Start trigger switch

If the trigger is enabled at the end of the loop, it provides flexible time to the interval. As soon as the interval begins executing, it can be interrupted by the validation of the trigger and transition back to the beginning.

End trigger switch

On / Off

Combining both the above options, an interval can be toggled on and off at will. This method, like the previous, can also be directly mapped to various devices featuring buttons, keys, hardware switches or any kind of discrete value streams. In this case we will use the first button of a game controller accessed through the Joystick Device.

Basic switch

When the button is pressed, the first trigger is validated (as by default, it is set to “pulse”) and will respond to any value received at the provided address. When the button is released, the end trigger is validated in the same way, before the transition returns to the initial Sync.

Consecutive toggles

The section inside the loop can contain more than one interval. Expanding on the prior example, switching between an idle state and an interval, a similar structure could enclose two intervals. This switch also requires an extra trigger.

Consecutive switch

With the default “Pulse” operators to validate each trigger, this structure will return to the idle state after each transition. To avoid this extra step and make sure that the first interval executes every time the button’s value is true and that the second executes every time it is false, the expression for the trigger has to be modified. By setting both the start and end triggers to only respond when the value is true, they can be validated in a row, skipping the idle state after the transition. 

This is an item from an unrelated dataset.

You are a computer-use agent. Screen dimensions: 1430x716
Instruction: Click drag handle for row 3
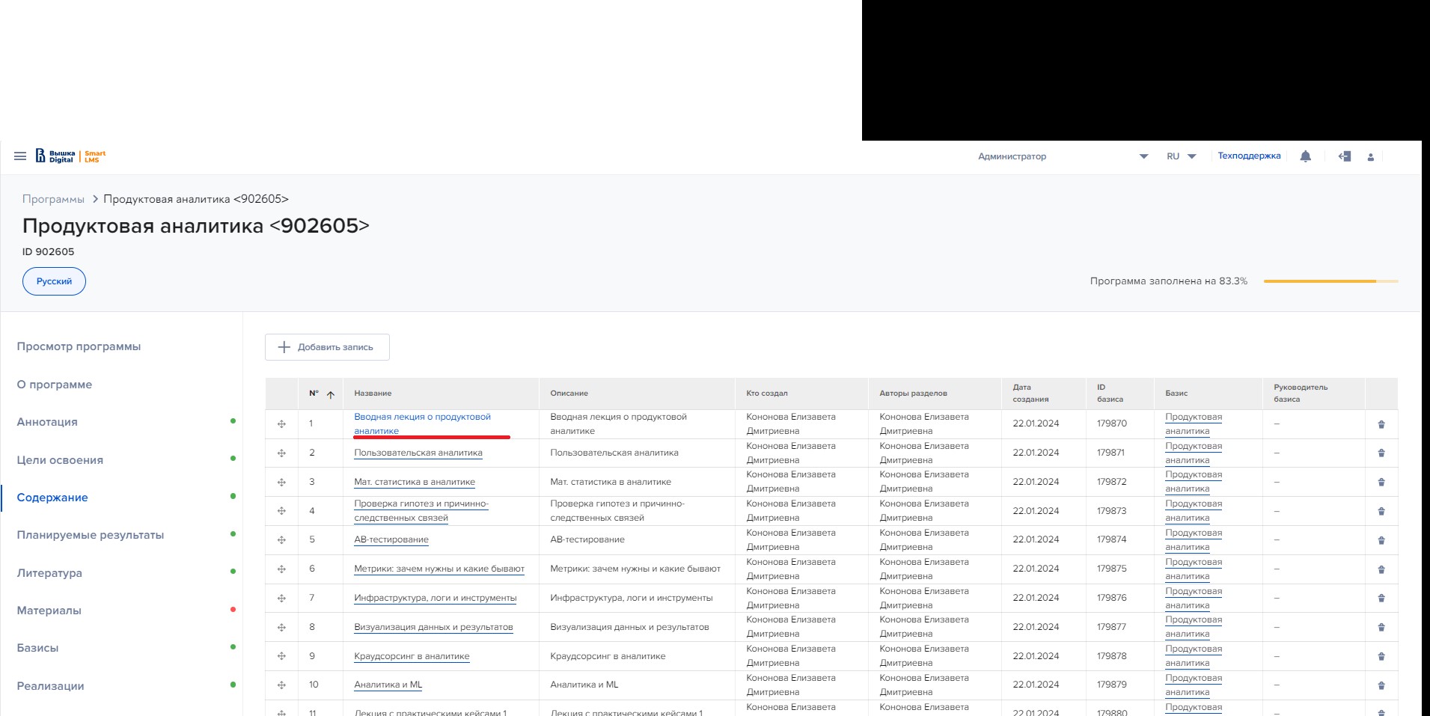pyautogui.click(x=281, y=482)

Consecutive 2 stages switch

A better way of achieving the same result would be to rely on a sub-scenario to isolate the loop. Since the first trigger is only needed to control the very first execution of the loop, it can be validated once to enter the sub-scenario and omitted in the actual toggle structure. The trigger at the end of the sub-scenario is left “never” valid to allow as many repetitions as needed.

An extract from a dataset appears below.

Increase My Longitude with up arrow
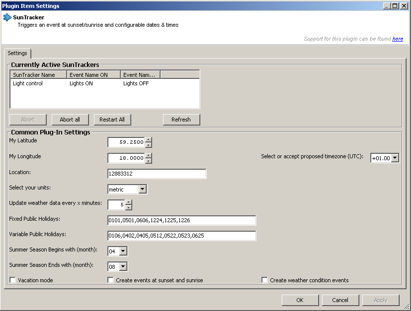The width and height of the screenshot is (411, 311). (x=149, y=156)
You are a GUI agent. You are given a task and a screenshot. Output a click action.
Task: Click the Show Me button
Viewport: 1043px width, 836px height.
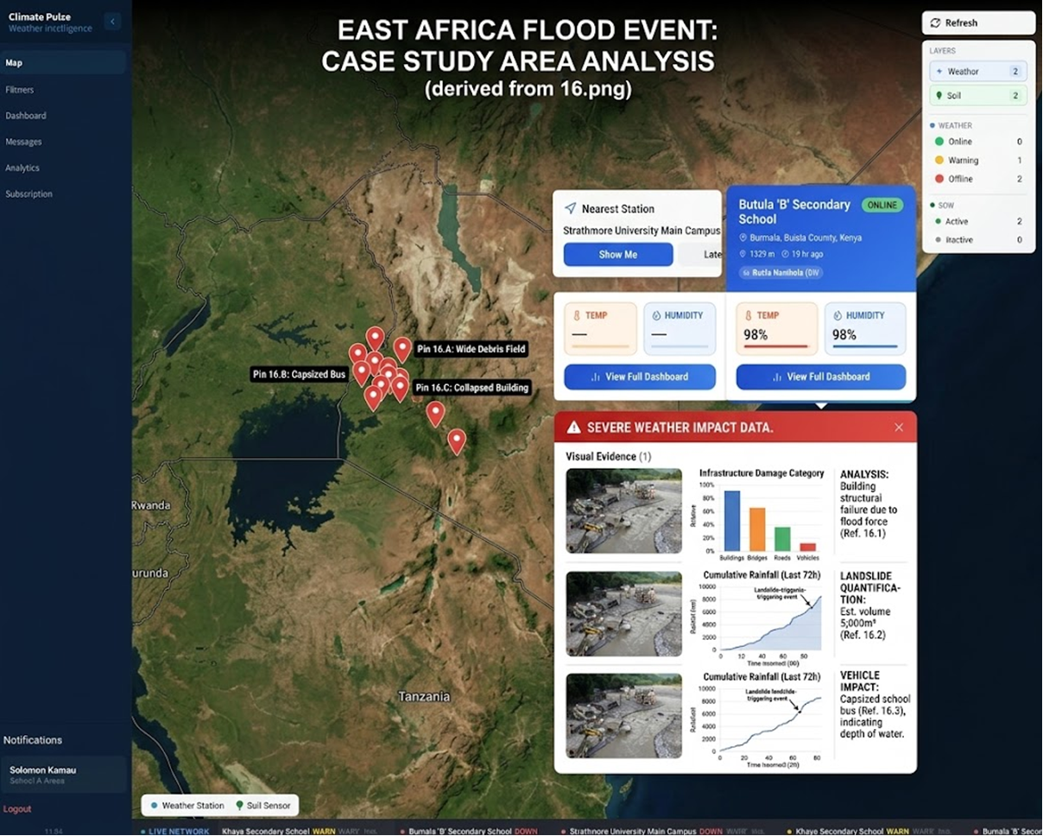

Consecutive switch isolated

It may be preferable to switch at every press of the button, instead of having to hold for the first interval and let go for the second. Adding a minimum duration on each of the toggled intervals ensures that the value of the button can go back to false without validating the next trigger. This method also protects the switch from accidental “double taps”.

Tap once to switch

Parallel switches

Consecutive switches shown above can sequence an arbitrary number of intervals, but only in the same order every time. To enable switching as well as reordering, we can rely on conditional branches. Let’s first create another device for control. For this example we will add a Mapper device by copying and pasting the script below. We will name it “Structure”.

import Ossia 1.0 as Ossia

    function createTree() {
        return [
            name: "Branch",
            type: Ossia.Type.Int,
            write: function(v) { return v.value; }

Structure mapper

Parallel branches start from the same Sync. Syncing them at the end too will also make them responsive to the same trigger and allow us to only set up one transition to loop the entire structure.

Parallel sync

To add conditions for each start state of parallel intervals, they have to be split into individual events with the “Split condition” function. The state connecting the transition back to the initial Sync does not require a condition. Finally, a trigger on the end Sync can reset the loop with every new value set in the mapper.

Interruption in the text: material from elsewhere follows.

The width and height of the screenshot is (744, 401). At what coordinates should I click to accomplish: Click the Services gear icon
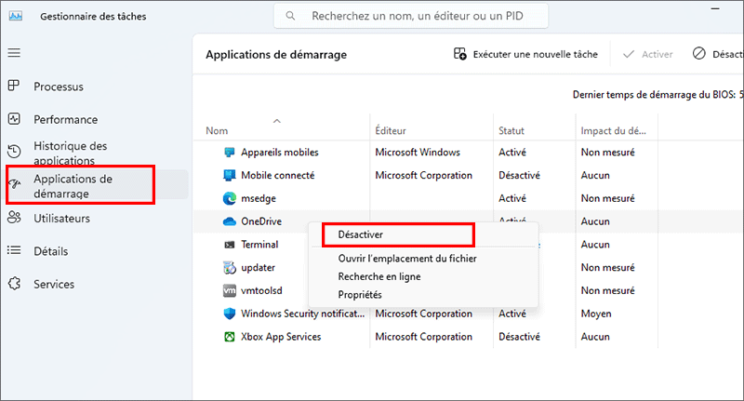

It is now possible to switch between parallel intervals when setting a value to the “Branch” parameter. To control the start of the structure when played the first time, we have to avoid adding a trigger to the start sync of the loop. It would add an idle state as we experienced before and skip the evaluation of every other value. Instead we can isolate this switch from its initial trigger with another transition, similar to our solution to looping parallel branches.